La dotation en capital
Elle est fixée par la loi sur le Grand Paris à 4 milliards d'euros. C'est elle qui coince le plus dans les circonstances actuelles. Le précédent gouvernement avait déjà prévu de ne verser dans un premier temps que 1 milliard d'euros pour permettre à la SGP d'emprunter ce qu'il lui fallait pour lancer les premiers travaux. Le solde devait être versé le plus tard possible pour ne pas contrarier les efforts de la France pour respecter les critères de Maastricht. Sans dotation en capital, la SGP ne peut emprunter à des conditions acceptables pour l'équilibre du projet. C'est l'inscription de ce premier milliard sur un compte d'affectation spécial qui vient d'être différé par le gouvernement.

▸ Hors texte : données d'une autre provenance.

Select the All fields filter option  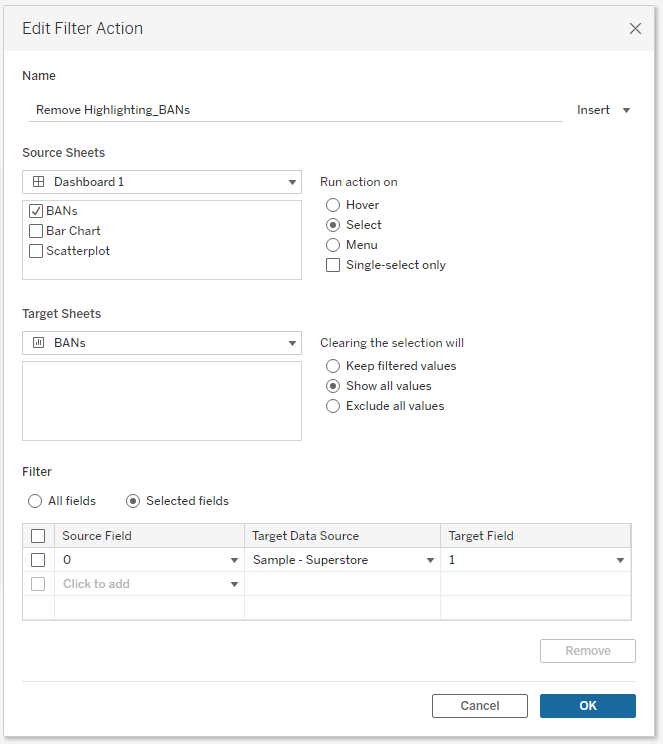coord(36,501)
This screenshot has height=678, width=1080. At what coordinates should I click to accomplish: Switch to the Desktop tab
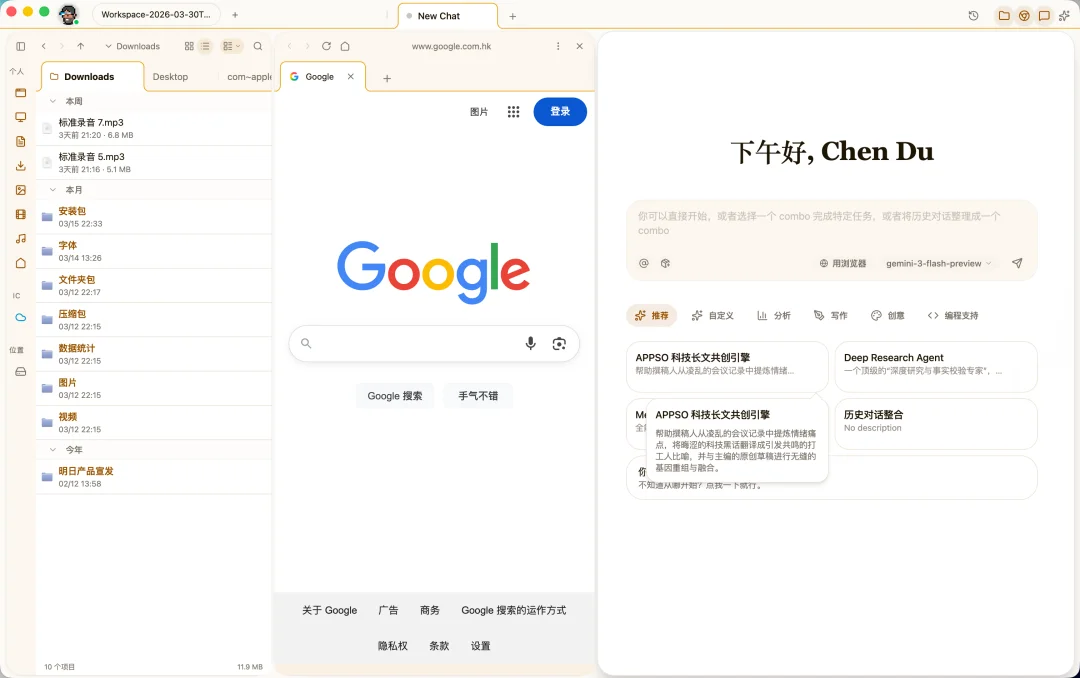click(170, 76)
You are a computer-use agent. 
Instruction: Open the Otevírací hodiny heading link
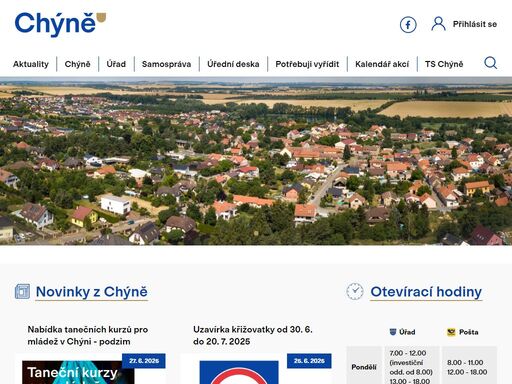[x=426, y=292]
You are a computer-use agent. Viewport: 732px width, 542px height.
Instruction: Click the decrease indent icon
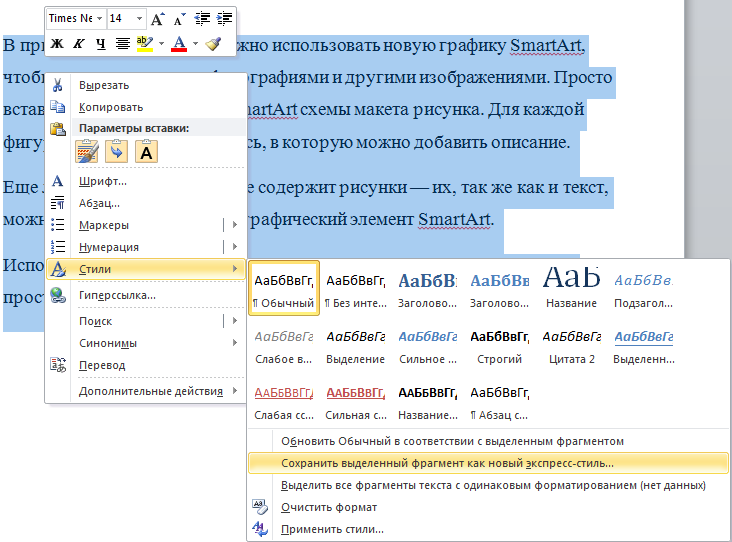tap(201, 18)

La position du gouvernement
Le projet n'est nullement remis en cause... mais la méthode change. Au lieu de commencer par déterminer ce qu'il faut construire puis de trouver les capitaux nécessaires, on fait une évaluation budgétaire précise et on voit ce qu'on peut réaliser. Ce travail qui permettra de déterminer des priorités ne sera pas réalisé avant la fin de l'année ou le début de 2014.
L'avenir du projet
La SGP poursuit la concertation publique engagée pour la construction du premier tronçon du réseau, au sud de Paris entre Pont-de-Sèvres et Noisy-Champs. Elle continue aussi à préparer les travaux des autres tronçons de manière à pouvoir les lancer sans délai lorsque le gouvernement lui donnera son feu vert. Cependant, l'hypothèse d'un ralentissement du chantier semble probable. Alors qu'il était prévu de lancer la construction simultanée de plusieurs tronçons, on les construirait les uns après les autres, ce qui permettrait d'étaler le financement.
Les risques
Les experts craignent la saturation du réseau existant qui ne sera pas soulagé aussi vite que prévu par la rocade, le report de 5 milliards d'euros d'investissements privés et de programmes immobiliers prévus autour des futures gares du métro.